Digging Into Ruby

WARNING: Technical post ahead. If you come just for the latest funny stories about the kids, it’s safe to skip this.

Chrismo always seems to be bellwether for my professional programming efforts. He flopped over to doing Java work a while before I did, ranted about Extreme Programming a year or two before it gained momentum, and has been great for conversations on programming (as well as “meaning of life” and “how to live as a believing musician who pays the bills with computers”) topics.

Thus, when he began rumbling about Ruby a while back, I was intrigued, but had lots of other things going on, so didn’t really follow up. Since then, the language has gained considerable momentum and built up a sizable community. After some conversations with Greg and with the drop-dead sexiness of Ruby on Rails (and its super-easy AJAX support), I’ve decided it is time to dig in. (Seth points out that AJAX is also easy to implement in Conversant, the CMS on which this website runs!)

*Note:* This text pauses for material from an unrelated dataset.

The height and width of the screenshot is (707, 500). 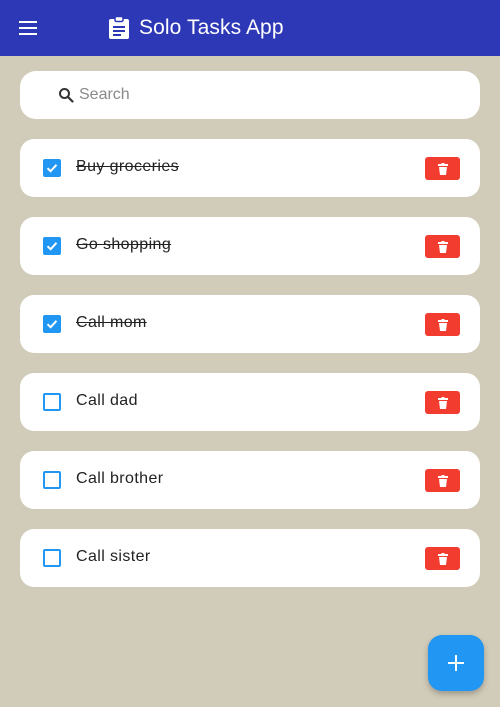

I’m starting with “Programming Ruby (Second Edition)” because it was in the library here, and will move onto Rails-specific stuff once I’ve digested the fundamentals of the language. So far, it’s interesting stuff — the highly-dynamic nature of the language is a bit unsettling after being in Java-land for so long, but it seems well thought-out, flexible, and extensible in very interesting ways. Eventually, inspired a bit by Jason’s speculative reading statistics, I hope to build out at least part of a “what I’m reading” Web 2.0-style application that Zach and I have talked about (and which he actually did some work on for a programming contest a few months back). Should be fun!